Dragon Age: Inquisition

yeah MEA wasn’t really open world. same ol’ gated bioware planets/zones.

I think the actual design intent behind that is that you are being actively encouraged by the timers to a) journey out into the world while that time passes instead of just micromanaging your table, and b) preferably be forced to actually switch up your party from time to time due to War Table commitments. Also, since they actually put some real content into that thing (gated, but real), they needed to make sure you couldn’t just blow through everything at once, then have to wait for more to unlock via external progression.

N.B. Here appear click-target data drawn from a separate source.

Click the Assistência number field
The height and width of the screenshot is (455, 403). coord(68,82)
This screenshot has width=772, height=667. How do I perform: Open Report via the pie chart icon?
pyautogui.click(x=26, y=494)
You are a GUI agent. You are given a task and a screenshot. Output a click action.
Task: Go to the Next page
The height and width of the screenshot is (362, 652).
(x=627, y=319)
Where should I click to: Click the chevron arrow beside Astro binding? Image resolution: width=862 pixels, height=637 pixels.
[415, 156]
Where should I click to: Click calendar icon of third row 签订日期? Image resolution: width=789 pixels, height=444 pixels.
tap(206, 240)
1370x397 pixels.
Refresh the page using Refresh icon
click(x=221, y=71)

I can understand why they’d want to do that. You design a bunch of characters, and you don’t want players committing to a limited subset because that’s who they like, and that’s all they want to play, and you make all this content and you need to find a contextual way to gate progress on it so people don’t just min\max blow through it then say “This sucks” when there’s nothing on the War Table until you complete some arbitrarily gating mission in the narrative.

I’m not saying it was a good idea, but I get it.

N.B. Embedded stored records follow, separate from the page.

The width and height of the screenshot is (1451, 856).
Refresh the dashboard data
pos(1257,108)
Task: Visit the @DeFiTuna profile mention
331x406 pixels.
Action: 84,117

Nobody in your active party has any role on the War Table.

Personally I don’t get why the timer is a big deal. Anything that actually gates main game content finishes instantly, the rest is just something to toss on the burner while you go play the real game. I did find having to go back to the castle annoying, though, mostly because the load times used to be absolutely egregious.

Oh shit, that’s right. I forgot you sent out your other Inquisition folks. Well, the remainder of the argument applies, but the intent behind is even more goofy now. I didn’t hate the timer, ever, but I always thought it a bit weird. I didn’t mind the subtle reminders to head out, but since I usually War Table’d first, by the time I did the rest of my base management, the short timers were expiring, so I’d head back over and reassign before heading out. I think they always meant for it to be the last thing you did, since it’s also where you picked where to go, right? But I wanted those juicy rewards when I got back to the castle.

Jokes aside, the timer does something really important: it stops you gorging on what is essentially a side dish to the main course. I like that the war table says, “No, no, this isn’t the meat of the game - go off on an adventure and I’ll have some little bits of theme and story for you when you’re back”. Handed out piecemeal in this way, it’s a pleasant distraction. Were I allowed to just sit and click on ‘all the things’ every time I went to the war table it would be a frustrating piece of busywork.

And that’s also really important for the war table to convey that you’re running a big complicated organisation where things happen while you’re away, not just when you’re around.

I suppose they could have added a ‘sleep for X days’ option in your bedroom to let you skip time. But that’s dull as anything. Wouldn’t you rather be adventuring to pass the time?

Shit. It WAS Soren Johnson: https://www.designer-notes.com/?p=560

I liked the timed war table stuff too. I absolutely hate it in a mobile game because it’s only in the mobile game to be annoying so you are encouraged to pay to skip it. But in DA it’s fine, it’s just something you check in on whenever you happen to be back doing stuff at your big castle. It’s not stopping me from playing the actual game and it does give a sense of things happening in the background.

The thing with War Table and the galaxy map war effort, I was there was a better way to clue in the player ahead of time on how you could affect outcomes.

Dont forget the loot mule!

The dog in Torchlight was great.

Yeah, lots of innovation in the OG Dungeon Siege. Partial potions, too. Nobody listened and now here I am in 2018 deleting items to free inventory space.

Sending pets back to sell your crap works too, if a bit less elegant than a transmute phat lewt to gold spell.

I still think the Bard’s Tale ARPG from a few years back did it best - of the loot is lower quality than you’re carrying, or it’s just random crap, it just turns into gold when you touch it.

I’m fine doing that for vendor trash, but think it may be a step too far towards convenience on usable items.

Why though? A +5 long sword is quantitatively better than a +4 longsword.

You can have like 10 NPC companions and all can be respecced at any time. So you might want to turn Cassandra into a 2H wielder, but the game already autosold all the 2Handers that dropped because Iron Bull already had a better one.

Respec’ing is wishy washy. Pick a build and stick with it, I say.

65 hours later…

So, this game is an OCD resistence training tool. The good thing is, it broke my OCD!

I did all the quests, even all the meaningless ones (which is pretty much all of them), rifts, all that…

But then I got to Hissing Wastes. Wow. That place was so utterly boring that it finally broke me and I said fuck it and now I will just beeline it to the companion and main quests. Yay!

It is weird how I can see so much work and effort in this game, but the quest design is so incredibly poor. And the lack of music then kills the atmosphere. What a shame.

I do enjoy most of the dialogue, NPC companions, the graphics…so I will finish it for sure.

Yep that is where I tapped out also, never finished the main quest I was so demoralized.

Huh. Me as well.

All the MMO/open-world crap is terrible in this game. But the main quest and many of the companion quests are just plain excellent. The Winter Palace is particularly spectacular, although I could do without the timed bits.